Overall sales in the United States went from $5.13 billion in the third quarter of 2018 to $3.13 billion in 2019.
Where Tesla made things up … kind of … was with its global deliveries, which hit a record of 97,000. The biggest problem is most of those sales were on the car with the lowest profit margin — the Model 3.
By pressing ahead with the Gigafactory Shanghai plant in China, Musk is attempting to offset continued losses in the U.S. market by opening the doors to the world’s largest auto market — China.
Tesla did see a jump in sales in China — from $409 million to $699 million over the course of a year — but it is still nowhere close to overcoming the deficit Tesla sees from sagging U.S. sales.
After hitting huge gains in its stock price Monday into Tuesday, Tesla shares have dropped from Monday’s high of $339.41 to $315.90 at 11 a.m.
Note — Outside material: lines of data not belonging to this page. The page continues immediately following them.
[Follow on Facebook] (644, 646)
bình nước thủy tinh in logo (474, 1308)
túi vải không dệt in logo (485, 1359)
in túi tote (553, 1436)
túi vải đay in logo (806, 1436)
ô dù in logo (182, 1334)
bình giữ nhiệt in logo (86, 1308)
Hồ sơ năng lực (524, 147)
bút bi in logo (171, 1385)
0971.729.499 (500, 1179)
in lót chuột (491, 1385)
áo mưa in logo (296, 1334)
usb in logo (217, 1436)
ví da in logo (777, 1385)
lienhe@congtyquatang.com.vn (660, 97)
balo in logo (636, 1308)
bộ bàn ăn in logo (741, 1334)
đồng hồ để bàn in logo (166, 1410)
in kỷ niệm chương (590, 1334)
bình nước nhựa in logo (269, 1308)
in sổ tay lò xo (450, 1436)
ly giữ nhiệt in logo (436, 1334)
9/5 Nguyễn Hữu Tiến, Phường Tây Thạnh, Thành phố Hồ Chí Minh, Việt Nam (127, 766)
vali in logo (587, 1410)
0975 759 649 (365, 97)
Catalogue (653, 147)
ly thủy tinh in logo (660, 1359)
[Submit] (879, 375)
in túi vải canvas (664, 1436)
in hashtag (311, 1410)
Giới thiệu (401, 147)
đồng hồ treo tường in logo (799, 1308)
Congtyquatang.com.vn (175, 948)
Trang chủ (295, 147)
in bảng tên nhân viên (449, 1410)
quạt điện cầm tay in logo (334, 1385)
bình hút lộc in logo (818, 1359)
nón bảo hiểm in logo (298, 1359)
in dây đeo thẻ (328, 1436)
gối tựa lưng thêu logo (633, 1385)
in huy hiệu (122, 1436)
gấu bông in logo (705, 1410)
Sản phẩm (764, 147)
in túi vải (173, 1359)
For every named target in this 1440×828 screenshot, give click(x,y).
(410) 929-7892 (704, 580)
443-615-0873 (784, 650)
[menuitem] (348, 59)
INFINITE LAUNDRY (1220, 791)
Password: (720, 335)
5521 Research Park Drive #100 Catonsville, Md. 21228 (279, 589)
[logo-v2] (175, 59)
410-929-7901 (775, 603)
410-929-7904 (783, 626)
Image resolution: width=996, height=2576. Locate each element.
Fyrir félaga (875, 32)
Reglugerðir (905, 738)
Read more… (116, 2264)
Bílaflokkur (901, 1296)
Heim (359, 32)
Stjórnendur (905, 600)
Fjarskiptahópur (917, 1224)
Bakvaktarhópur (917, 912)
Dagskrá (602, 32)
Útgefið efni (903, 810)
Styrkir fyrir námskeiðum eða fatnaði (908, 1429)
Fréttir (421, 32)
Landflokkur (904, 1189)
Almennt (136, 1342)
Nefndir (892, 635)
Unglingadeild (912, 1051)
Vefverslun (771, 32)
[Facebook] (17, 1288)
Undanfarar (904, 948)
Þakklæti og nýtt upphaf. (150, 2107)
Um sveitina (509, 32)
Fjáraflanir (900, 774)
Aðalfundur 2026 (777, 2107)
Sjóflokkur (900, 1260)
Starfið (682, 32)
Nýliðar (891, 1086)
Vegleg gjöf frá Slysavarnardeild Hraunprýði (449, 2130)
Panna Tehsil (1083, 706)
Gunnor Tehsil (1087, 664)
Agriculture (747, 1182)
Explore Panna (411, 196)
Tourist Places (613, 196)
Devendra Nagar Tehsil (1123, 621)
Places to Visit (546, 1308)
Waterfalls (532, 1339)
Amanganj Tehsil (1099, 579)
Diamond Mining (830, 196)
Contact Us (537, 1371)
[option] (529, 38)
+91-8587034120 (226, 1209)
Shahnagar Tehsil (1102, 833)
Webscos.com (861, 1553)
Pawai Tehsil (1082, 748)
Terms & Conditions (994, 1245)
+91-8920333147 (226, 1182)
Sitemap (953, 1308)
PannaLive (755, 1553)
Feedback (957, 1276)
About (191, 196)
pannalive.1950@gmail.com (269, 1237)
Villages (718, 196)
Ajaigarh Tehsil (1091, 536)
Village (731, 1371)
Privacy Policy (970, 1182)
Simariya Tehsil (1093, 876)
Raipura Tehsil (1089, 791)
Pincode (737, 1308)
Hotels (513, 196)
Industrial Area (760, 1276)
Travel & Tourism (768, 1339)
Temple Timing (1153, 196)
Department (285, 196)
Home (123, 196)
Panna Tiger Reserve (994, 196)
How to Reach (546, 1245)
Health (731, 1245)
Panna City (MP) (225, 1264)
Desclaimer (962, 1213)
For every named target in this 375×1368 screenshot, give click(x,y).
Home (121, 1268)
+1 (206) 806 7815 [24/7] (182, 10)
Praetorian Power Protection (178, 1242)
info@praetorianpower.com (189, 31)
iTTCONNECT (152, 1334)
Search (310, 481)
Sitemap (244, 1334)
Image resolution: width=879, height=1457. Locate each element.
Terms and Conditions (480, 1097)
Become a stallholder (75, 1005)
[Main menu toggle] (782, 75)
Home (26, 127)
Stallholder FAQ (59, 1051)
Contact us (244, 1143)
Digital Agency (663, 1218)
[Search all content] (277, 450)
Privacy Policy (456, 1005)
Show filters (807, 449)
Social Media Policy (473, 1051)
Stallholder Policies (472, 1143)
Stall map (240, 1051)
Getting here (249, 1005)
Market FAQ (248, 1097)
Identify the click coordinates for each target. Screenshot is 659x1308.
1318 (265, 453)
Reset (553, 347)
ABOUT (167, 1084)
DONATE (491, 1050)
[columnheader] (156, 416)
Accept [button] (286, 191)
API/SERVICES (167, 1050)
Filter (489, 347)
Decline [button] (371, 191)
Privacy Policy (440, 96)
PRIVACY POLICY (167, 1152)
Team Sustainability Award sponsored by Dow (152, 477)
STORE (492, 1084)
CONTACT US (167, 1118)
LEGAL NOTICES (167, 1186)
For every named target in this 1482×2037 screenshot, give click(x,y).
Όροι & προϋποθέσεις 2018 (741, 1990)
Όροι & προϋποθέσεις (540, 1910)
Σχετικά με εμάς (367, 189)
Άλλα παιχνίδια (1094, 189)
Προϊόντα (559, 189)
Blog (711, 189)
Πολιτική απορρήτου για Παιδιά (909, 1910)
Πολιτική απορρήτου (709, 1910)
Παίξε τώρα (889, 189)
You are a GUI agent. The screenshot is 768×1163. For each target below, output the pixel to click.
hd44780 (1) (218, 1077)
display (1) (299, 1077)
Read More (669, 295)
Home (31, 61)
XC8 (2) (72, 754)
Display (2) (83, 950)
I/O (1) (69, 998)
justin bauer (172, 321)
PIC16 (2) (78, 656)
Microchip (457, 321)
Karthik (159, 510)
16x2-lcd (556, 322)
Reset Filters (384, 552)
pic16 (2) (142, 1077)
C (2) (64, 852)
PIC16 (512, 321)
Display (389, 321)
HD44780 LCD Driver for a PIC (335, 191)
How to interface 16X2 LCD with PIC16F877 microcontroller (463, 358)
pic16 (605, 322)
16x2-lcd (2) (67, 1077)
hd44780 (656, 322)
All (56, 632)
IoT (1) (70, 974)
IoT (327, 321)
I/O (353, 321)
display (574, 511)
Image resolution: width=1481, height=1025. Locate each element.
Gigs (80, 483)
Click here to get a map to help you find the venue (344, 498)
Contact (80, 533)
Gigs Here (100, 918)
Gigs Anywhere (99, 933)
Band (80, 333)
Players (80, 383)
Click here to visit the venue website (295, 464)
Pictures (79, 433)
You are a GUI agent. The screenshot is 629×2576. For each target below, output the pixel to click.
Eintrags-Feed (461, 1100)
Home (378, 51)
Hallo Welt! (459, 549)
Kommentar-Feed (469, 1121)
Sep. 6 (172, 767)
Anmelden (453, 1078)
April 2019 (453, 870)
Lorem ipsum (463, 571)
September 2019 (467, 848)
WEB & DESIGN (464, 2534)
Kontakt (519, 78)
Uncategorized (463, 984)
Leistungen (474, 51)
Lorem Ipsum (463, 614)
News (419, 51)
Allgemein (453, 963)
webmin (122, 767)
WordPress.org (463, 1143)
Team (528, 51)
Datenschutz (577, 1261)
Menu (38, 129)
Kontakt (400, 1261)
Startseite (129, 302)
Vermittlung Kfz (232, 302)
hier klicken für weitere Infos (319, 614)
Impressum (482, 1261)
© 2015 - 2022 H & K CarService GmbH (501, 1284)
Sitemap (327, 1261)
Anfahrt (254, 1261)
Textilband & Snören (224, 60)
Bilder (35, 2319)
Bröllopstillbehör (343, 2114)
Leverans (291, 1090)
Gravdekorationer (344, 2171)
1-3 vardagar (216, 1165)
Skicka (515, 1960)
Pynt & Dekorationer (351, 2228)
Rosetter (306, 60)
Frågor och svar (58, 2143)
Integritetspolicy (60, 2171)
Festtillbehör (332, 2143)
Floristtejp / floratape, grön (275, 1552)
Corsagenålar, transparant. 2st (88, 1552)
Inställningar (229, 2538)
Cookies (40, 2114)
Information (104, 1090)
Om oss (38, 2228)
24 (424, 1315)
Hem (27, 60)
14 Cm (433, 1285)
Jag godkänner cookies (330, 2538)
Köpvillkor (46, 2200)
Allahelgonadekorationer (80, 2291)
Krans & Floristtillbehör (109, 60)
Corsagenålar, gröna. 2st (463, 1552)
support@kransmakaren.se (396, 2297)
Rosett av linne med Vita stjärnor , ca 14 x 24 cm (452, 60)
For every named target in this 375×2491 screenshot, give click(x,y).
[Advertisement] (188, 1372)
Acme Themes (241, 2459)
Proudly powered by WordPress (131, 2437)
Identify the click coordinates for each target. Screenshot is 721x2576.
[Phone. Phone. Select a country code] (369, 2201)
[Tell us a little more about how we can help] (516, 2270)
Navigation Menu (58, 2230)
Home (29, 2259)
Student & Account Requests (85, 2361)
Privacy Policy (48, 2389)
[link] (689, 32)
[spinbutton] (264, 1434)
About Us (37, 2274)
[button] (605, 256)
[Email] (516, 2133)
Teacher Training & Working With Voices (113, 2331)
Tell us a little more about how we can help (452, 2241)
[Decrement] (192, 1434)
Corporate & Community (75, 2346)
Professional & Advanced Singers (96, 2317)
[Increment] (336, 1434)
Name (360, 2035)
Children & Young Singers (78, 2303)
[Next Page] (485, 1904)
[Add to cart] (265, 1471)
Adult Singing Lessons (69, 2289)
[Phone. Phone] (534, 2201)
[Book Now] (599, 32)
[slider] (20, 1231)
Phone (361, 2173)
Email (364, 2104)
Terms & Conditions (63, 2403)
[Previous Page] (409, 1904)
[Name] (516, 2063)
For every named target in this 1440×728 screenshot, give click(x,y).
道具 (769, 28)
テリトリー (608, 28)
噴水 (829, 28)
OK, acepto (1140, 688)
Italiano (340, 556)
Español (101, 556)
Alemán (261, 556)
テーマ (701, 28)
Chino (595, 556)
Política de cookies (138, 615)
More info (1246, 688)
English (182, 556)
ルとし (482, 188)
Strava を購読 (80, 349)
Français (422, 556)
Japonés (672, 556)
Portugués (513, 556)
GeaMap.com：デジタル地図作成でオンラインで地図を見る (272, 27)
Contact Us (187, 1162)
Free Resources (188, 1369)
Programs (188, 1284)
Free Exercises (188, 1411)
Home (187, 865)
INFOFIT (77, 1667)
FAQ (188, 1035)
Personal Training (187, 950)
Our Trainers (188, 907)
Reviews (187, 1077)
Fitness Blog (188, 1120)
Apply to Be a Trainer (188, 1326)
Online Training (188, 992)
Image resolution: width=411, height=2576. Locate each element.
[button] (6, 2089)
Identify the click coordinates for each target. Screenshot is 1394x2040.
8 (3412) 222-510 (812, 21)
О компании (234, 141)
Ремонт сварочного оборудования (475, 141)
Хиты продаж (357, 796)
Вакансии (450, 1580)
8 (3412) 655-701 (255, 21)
EDT on Thursday.
The Chinese government recently gave Tesla the go-ahead to start producing vehicles at its Shanghai facility.
Overall, electric car sales in China dipped for the first time by 14% in July to around 128,000 electric cars sold by all manufacturers. One of the big reasons for the drop is Beijing has cut subsidies for electric cars.
Tesla is hoping to compete in a Chinese market already saturated with companies making electric vehicles. One of the chief competitors for Musk is BYD Co., a Warren Buffett-backed Chinese company. In July, BYD sold 16,000 electric vehicles compared to Tesla’s market-leading 20,000.
BMW also made gains in China along with Chinese state-owned BAIC Group.
It’s an indicator that while electric vehicle sales may not have reached their zenith in China, it could be a long road before they do.
It is a $2 billion to $5 billion bet that Tesla can see strong tailwinds backed by increased deliveries in China. If they don’t see it, the gamble will be one that will cost Tesla for years to come.